Les organismes collecteurs vont débloquer les dons de manière progressive, tout au long du chantier. S'il y a un excédent, ils sauront le traiter par voie de conventions au profit d'autres pans du patrimoine. Si l'on commence, par ailleurs, à évoquer un éventuel excédent, les dons risquent de ne pas être à la hauteur des besoins finalement.
Dans quelle mesure les assurances vont-elles contribuer au financement des travaux ?
Comme on le dit pudiquement, « l'État est son propre assureur ». En d'autres termes, et à la différence des collectivités territoriales, il n'est pas assuré : les montants de telles assurances seraient d'ailleurs exorbitants.
Quant à l'entreprise chargée du chantier, elle a effectivement un assureur, mais sa responsabilité sera nécessairement limitée si elle devait être engagée : en aucun cas elle ne pourra assumer le coût du sinistre.
Dès qu'il y a un problème, on crée une nouvelle structure : c'est un véritable mal français, qui plus est à l'heure où il faut faire des économies. Pourquoi ne pas confier ce travail au ministère de la culture ?
De plus, en parallèle des recettes de TVA, il faut prendre en compte les exonérations fiscales : l'État ne sera pas forcément gagnant.

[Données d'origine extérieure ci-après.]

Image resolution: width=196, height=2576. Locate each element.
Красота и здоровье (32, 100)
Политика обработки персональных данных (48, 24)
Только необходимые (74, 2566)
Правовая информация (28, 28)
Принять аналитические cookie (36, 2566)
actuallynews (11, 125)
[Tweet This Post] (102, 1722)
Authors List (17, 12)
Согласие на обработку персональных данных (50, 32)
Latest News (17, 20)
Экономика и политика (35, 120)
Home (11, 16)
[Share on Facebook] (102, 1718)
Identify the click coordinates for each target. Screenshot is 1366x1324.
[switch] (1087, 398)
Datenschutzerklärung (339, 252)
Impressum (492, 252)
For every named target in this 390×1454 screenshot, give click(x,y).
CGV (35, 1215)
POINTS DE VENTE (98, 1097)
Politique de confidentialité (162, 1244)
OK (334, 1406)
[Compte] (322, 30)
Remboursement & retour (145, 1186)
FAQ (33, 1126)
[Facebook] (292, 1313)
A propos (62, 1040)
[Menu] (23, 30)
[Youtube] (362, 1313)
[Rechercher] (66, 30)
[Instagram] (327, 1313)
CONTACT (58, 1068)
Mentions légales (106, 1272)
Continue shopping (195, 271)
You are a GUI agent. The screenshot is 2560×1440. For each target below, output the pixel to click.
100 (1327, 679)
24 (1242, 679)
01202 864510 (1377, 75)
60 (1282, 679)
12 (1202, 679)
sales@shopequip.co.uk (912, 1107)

Pour les jeux Olympiques ou pour Notre-Dame, l'État peut faire ce qu'il veut. Mais, quoi qu'il arrive, les petites communes subissent des tracasseries sans nombre. En France, il y a toujours deux poids deux mesures.
Hier, le Gouvernement a proposé de supprimer tous les établissements publics de moins de 100 personnes. Avec ce texte, il en crée un : c'est tout de même assez savoureux. L'exécutif précise de surcroît, pour ce qui concerne ces structures, que toute création impliquera deux suppressions.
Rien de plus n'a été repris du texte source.